Le scandale a éclaté lors du huitième de finale de la Coupe du monde entre la France et le Paraguay à Philadelphie. L’arbitre ouzbek, Ilgiz Tantashev, âgé de 42 ans, a livré une prestation lamentable, provoquant l’ire des Bleus et une vague d’indignation. Ce match, loin d’être un simple affrontement sportif, s’est transformé en un véritable champ de bataille où les Paraguayens ont pu s’adonner à un jeu ultra-violent, quasiment sans aucune sanction.

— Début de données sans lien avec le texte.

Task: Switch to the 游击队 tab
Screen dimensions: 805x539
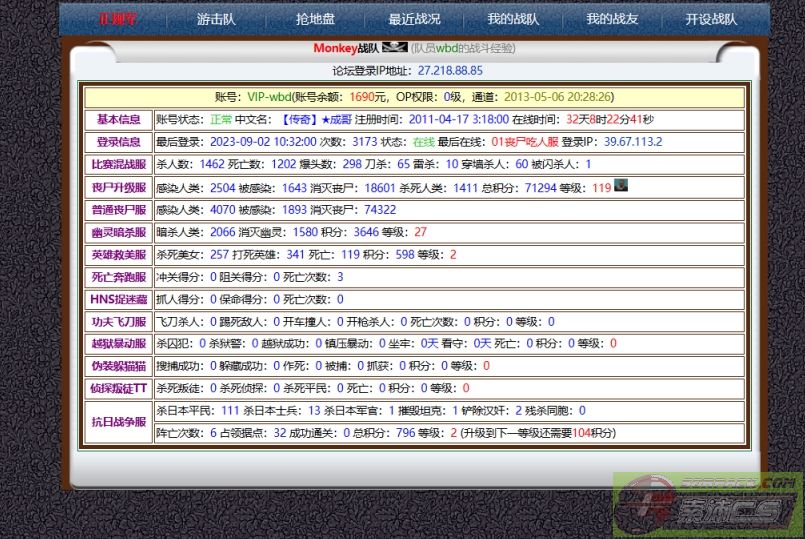Action: [216, 19]
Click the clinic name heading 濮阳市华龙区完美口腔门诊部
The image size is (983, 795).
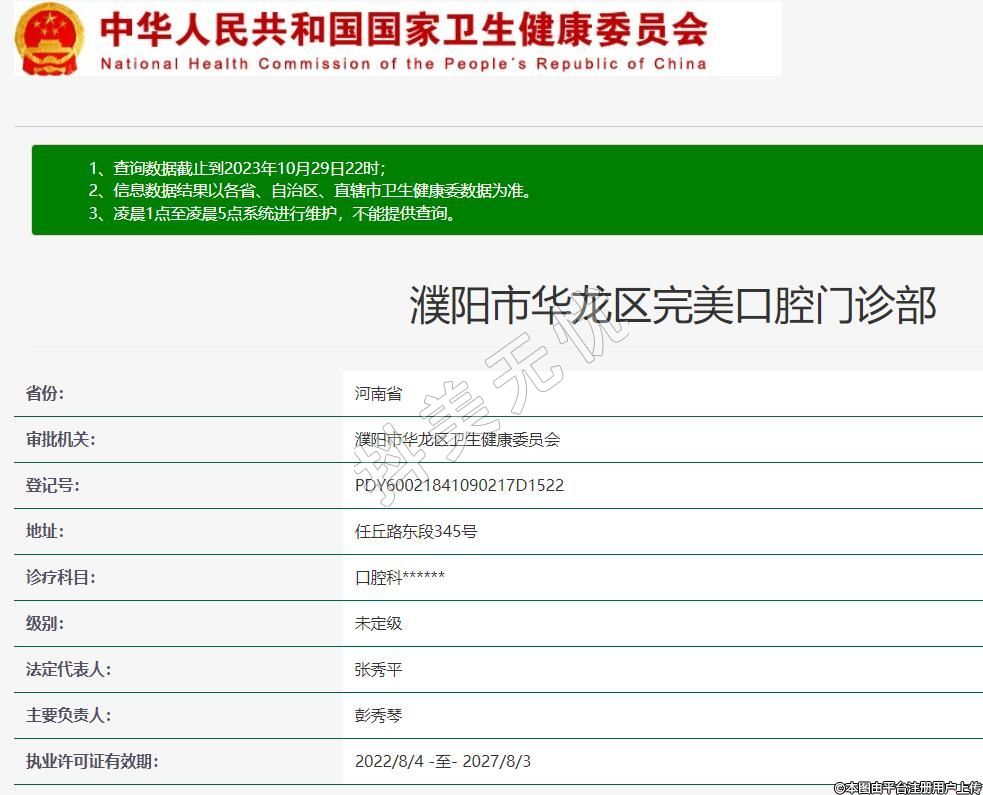[x=673, y=304]

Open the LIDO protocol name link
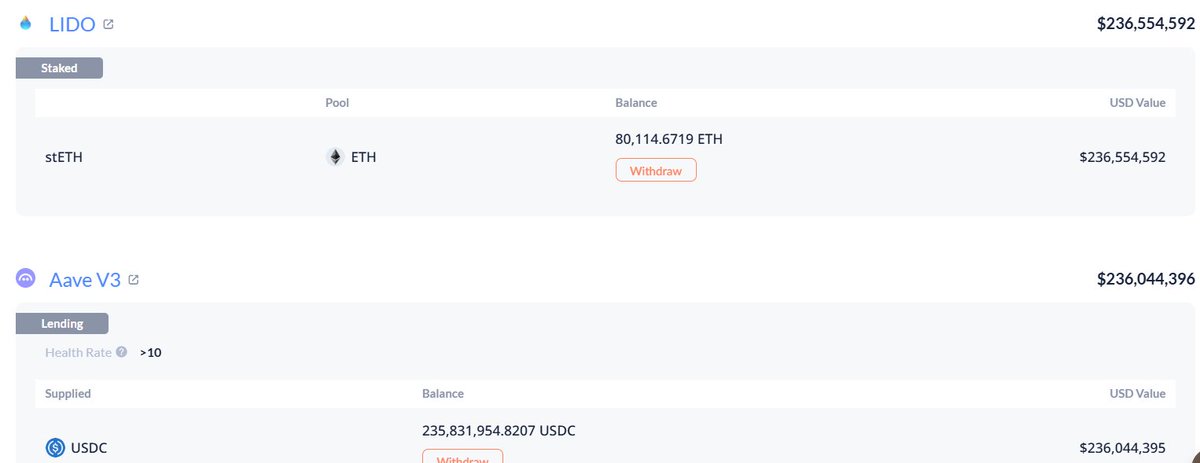point(72,24)
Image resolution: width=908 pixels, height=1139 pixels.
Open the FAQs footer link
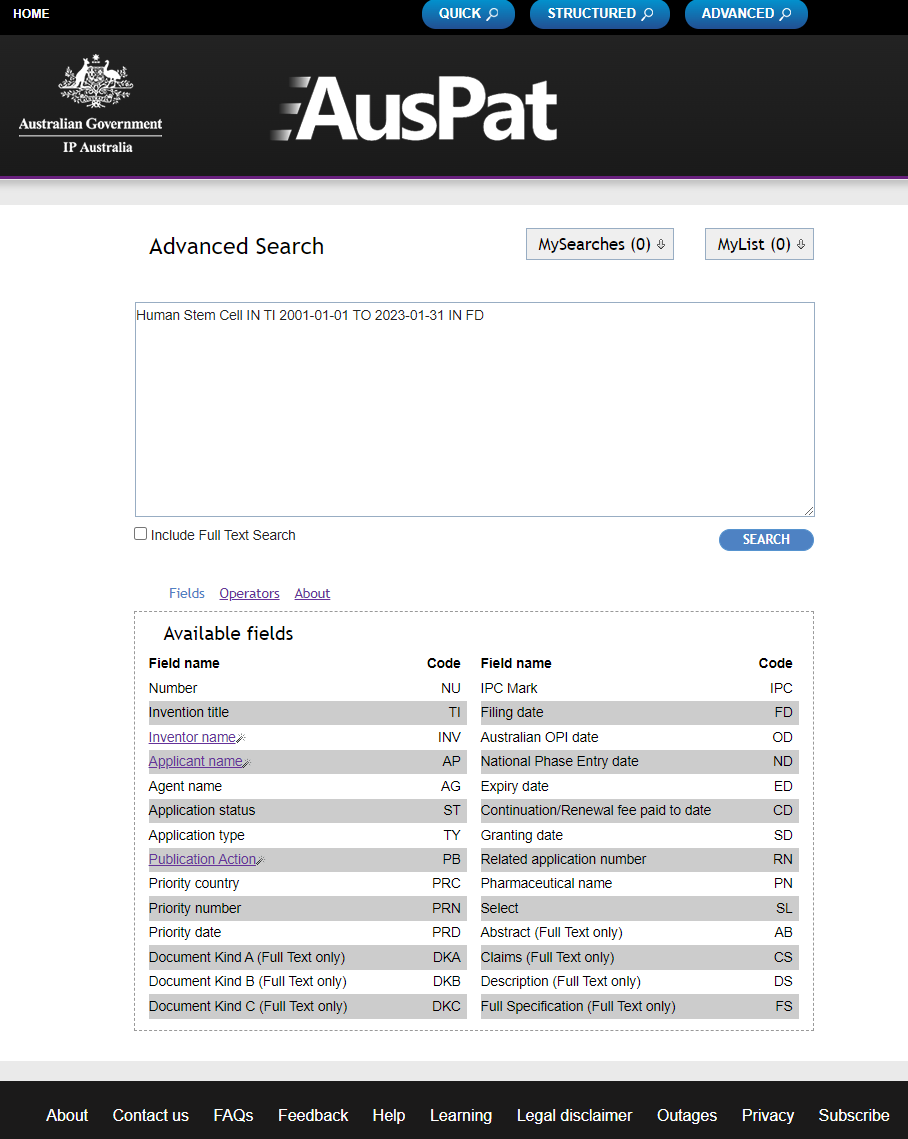(x=233, y=1115)
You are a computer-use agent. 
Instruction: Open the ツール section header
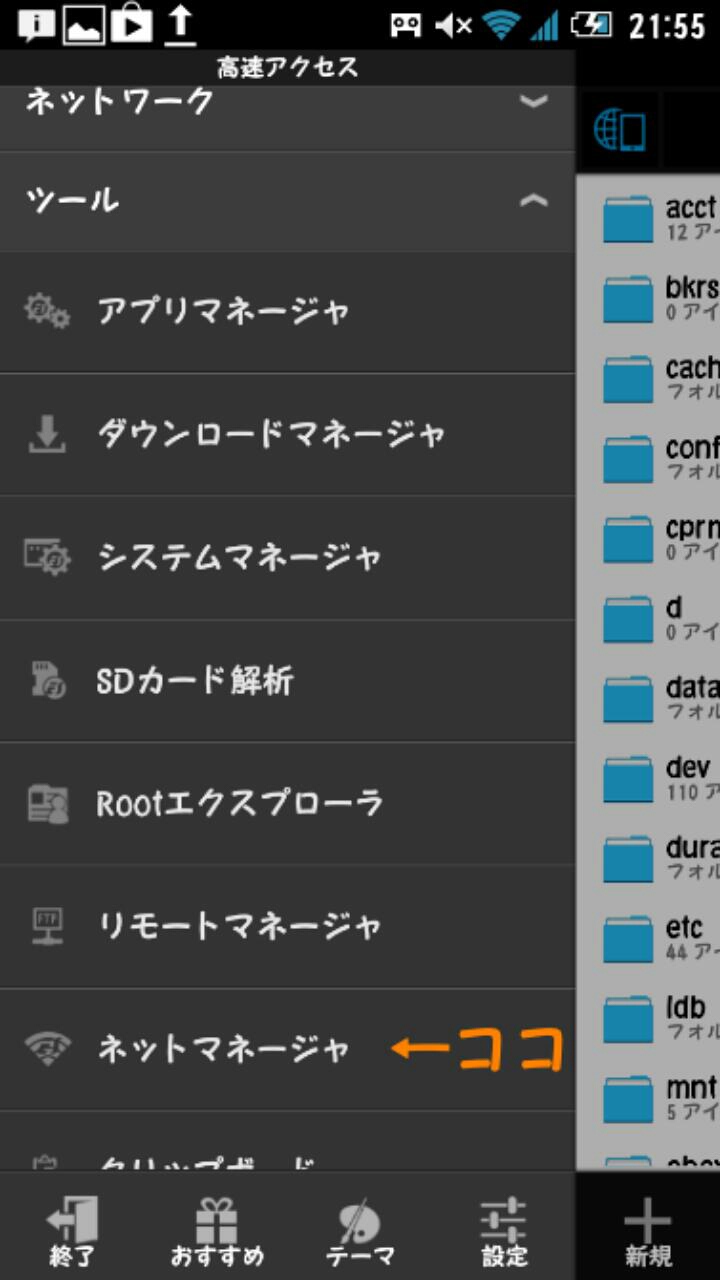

Le sélectionneur du Paraguay, Gustavo Alfaro, avait pourtant prévenu : « Le football n’est pas une guerre ». Pourtant, c’est bien une guerre que ses joueurs ont livrée, et Tantashev, inexplicablement passif, les a laissés faire. Les témoignages des joueurs français sont accablants. Rayan Cherki a dénoncé un match où les fautes se sont multipliées sans que le moindre carton jaune ne soit brandi contre les agresseurs paraguayens. William Saliba a également souligné que l’arbitre aurait dû intervenir pour calmer les ardeurs des adversaires.
Ce n’est pas la première fois que Tantashev fait parler de lui négativement. Lors des Jeux olympiques de Paris, il avait déjà dirigé des rencontres, et les Écossais s’étaient plaints de son arbitrage face au Maroc. Mais cette fois, c’est un niveau de partialité et d’incompétence rarement atteint. Malgré une carrière affichant plus de 300 matchs et des centaines de cartons distribués, sa prestation face à la France a été une tâche indélébile sur son parcours. Zlatan Ibrahimovic, consultant pour Fox, n’a pas mâché ses mots : « J’aurais donné quatre cartons rouges dans ce match ».
Le naufrage de Tantashev est flagrant : il a totalement succombé aux provocations paraguayennes, offrant ainsi un boulevard aux tactiques anti-jeu. Heureusement, cette débâcle arbitrale n’a pas eu de conséquences fatales pour l’équipe de France. Mais l’élimination du Paraguay devrait, espérons-le, entraîner celle de cet arbitre, dont la présence à ce niveau de compétition est désormais remise en question. Le monde du football mérite mieux que de telles défaillances. Le professionnalisme et l’équité ont été bafoués, laissant un goût amer et une certitude : Ilgiz Tantashev est un arbitre à éviter.